Reformas estão 20 anos atrasadas, diz compositor

Para Pablo Milanés, irmãos Castro têm de fazer transição econômica

Ídolo da música cubana afirma que mudanças significam abertura para artistas, mas que ainda são insuficientes


As reformas em Cuba deveriam ter começado há 20 anos e os irmãos Fidel e Raúl Castro têm a obrigação de fazer a transição para um novo modelo, a fim de que a ilha não acabe entregue a “oportunistas que se preparam para vender o país quando eles morrerem”.
A cobrança é feita pelo cantor e compositor Pablo Milanés, partidário da Revolução Cubana que nos últimos anos tem feito críticas públicas ao regime, incluindo na recente greve de fome de oposicionistas.

Ele deu entrevista num intervalo entre participações no festival de Três Pontas (MG) e no TelefônicaSonidos, que começa no dia 21, em São Paulo.

Morador de Havana, ele deu à filha caçula, de 20 meses, o nome de Rosa Parks -símbolo do movimento contra a segregação racial nos EUA- e continua admirador de Barack Obama.

 

Folha – A política estava na Nova Trova, como está no regaton e no rap das novas gerações de músicos cubanos. A música é um veículo de debate em Cuba?
Pablo Milanés – Não há um debate aberto [em Cuba]. As expressões musicais se manifestam, não há represálias abertas, mas tampouco uma aceitação do Estado. Há apenas um estado de tolerância.

O Estado controla a difusão?
Controla tudo. Agora, como tem sido noticiado, há medidas para que 500 mil empregados do Estado passem ao serviço privado. Me parece que isso vai gerar muito mais liberdade no exercício do trabalho, incluindo na arte.

As reformas econômicas vão funcionar?
Significam uma abertura, é indubitável. Mas vejo um círculo vicioso no qual as travas que o próprio Estado criou -por meio das proibições à pequena indústria, ao pequeno comércio, ao trabalho por conta própria- criam obstáculos que vão impedir que isso evolua rápido.

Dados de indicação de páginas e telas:
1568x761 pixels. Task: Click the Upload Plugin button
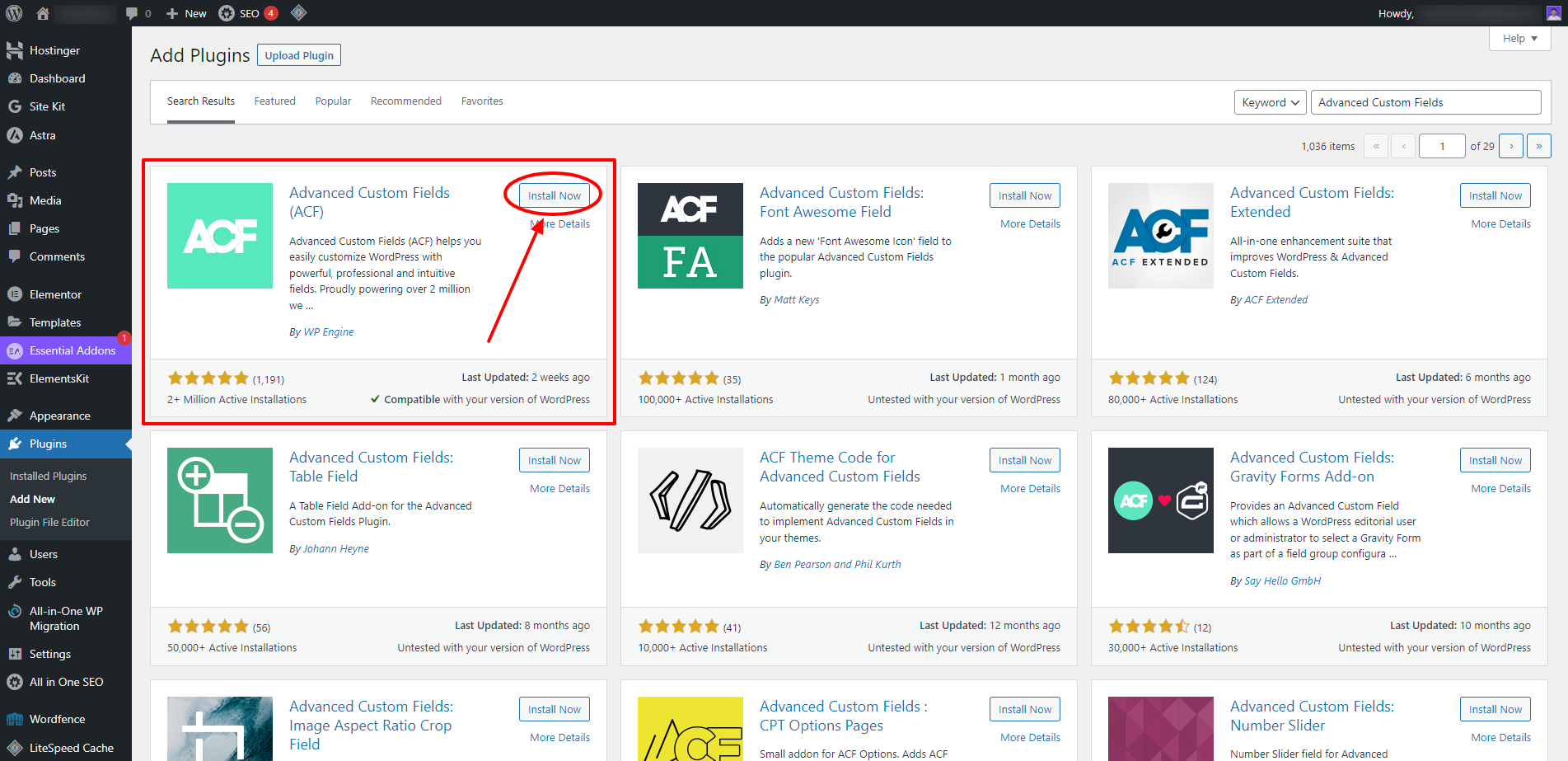coord(299,55)
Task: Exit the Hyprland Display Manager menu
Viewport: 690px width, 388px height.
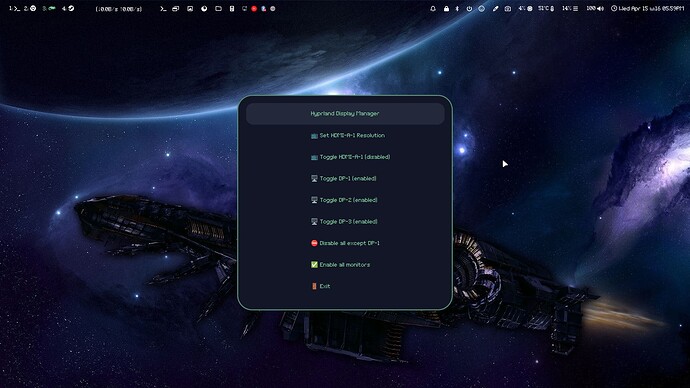Action: [x=345, y=286]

TAREFAS:
A. Na reportagem sobre Pablo Milanés, que nome ele deu à filha caçula?
B. Por favor, reescreva o trecho da reportagem sobre Pablo Milanés que vai de "A cobrança é" até "de Barack Obama.", trocando "Havana" por "Santiago de Cuba".
C. Dê continuidade à entrevista de Pablo Milanés sobre as reformas em Cuba, começando logo após a última resposta mostrada.

RESULTADOS:
A. Rosa Parks.

B.
A cobrança é feita pelo cantor e compositor Pablo Milanés, partidário da Revolução Cubana que nos últimos anos tem feito críticas públicas ao regime, incluindo na recente greve de fome de oposicionistas.

Ele deu entrevista num intervalo entre participações no festival de Três Pontas (MG) e no TelefônicaSonidos, que começa no dia 21, em São Paulo.

Morador de Santiago de Cuba, ele deu à filha caçula, de 20 meses, o nome de Rosa Parks -símbolo do movimento contra a segregação racial nos EUA- e continua admirador de Barack Obama.

C.
Haverá necessidade de matérias-primas, de pequenas fábricas. Será preciso criar uma infraestrutura que o país não tem, e não vejo Orçamento para isso.
Em longo prazo, pode dar certo. Acho que o povo se sacrifica sobretudo quando depende dele próprio.

O que virá após os Castro?
Sempre digo que o país tem que ser reconstruído com os Castro. Porque os Castro foram os responsáveis pelo mau e pelo bom que aconteceu na revolução durante 52 anos.
Eles têm a responsabilidade histórica de garantir que antes e depois de sua morte o país fique em paz consigo mesmo, com todos os que se sacrificaram para manter a revolução, e não com os oportunistas que estão se preparando para vender o país quando morrerem.
Têm que se preparar para deixar um país digno, que possa recuperar o que foi perdido pelos erros cometidos nestes anos.

O senhor disse que era preciso uma nova revolução. É possível?
Falo em insuflar um talento novo, que existe. Mas tem que ser buscado sem preconceitos, não apenas em gente dentro do poder, mas sim nos jovens que estão em toda parte e dispostos a fazer uma gestão saudável, em função do socialismo, mas com novas ideias.

Incomoda o sr. que a saída para a libertação de opositores presos tenha sido o exílio?
Claro que sim. Gostaria que fosse desenvolvido um meio para que se possa divergir do governo. Desde que caiu a União Soviética, há 20 anos, minhas ideias para Cuba são muito críticas.
O país não podia manter o modelo socialista ortodoxo. Tinha que partir para um nacionalismo econômico, cultural e industrial, depender do próprio esforço.
Temos 20 anos de atraso em dar ao povo a possibilidade de se desenvolver pelos próprios meios. Se todos tivessem tido a liberdade e a possibilidade de se manifestar, teria sido outra coisa.

Como vê as recentes declarações de Fidel e sua recuperação?
Me parece extraordinário. E não acho que seja um homem afastado do poder, que seja apenas, como ele disse, uma testemunha. Fidel ainda é o primeiro secretário do Partido [Comunista]. Portanto, Fidel permanece no poder absoluto.

O americano Barack Obama foi uma decepção para você?
Não. Obama é um negro que chegou ao poder nos EUA e parece que lhe fizeram uma armadilha, para enfrentar tudo que Bush deixou: um sistema capitalista destruído, um país destruído, e quase o mundo inteiro destruído. Foi a herança que Obama recebeu.


QUEM É PABLO MILANÉS

NASCIMENTO
24.fev.43, Bayamo (Cuba)

CARREIRA
Expoente da Nova Trova, movimento iniciado nos anos 60 e afim à Revolução Cubana

DISCOGRAFIA
31 discos, sendo o último “Regalo” (2008), com a canção “Libertad”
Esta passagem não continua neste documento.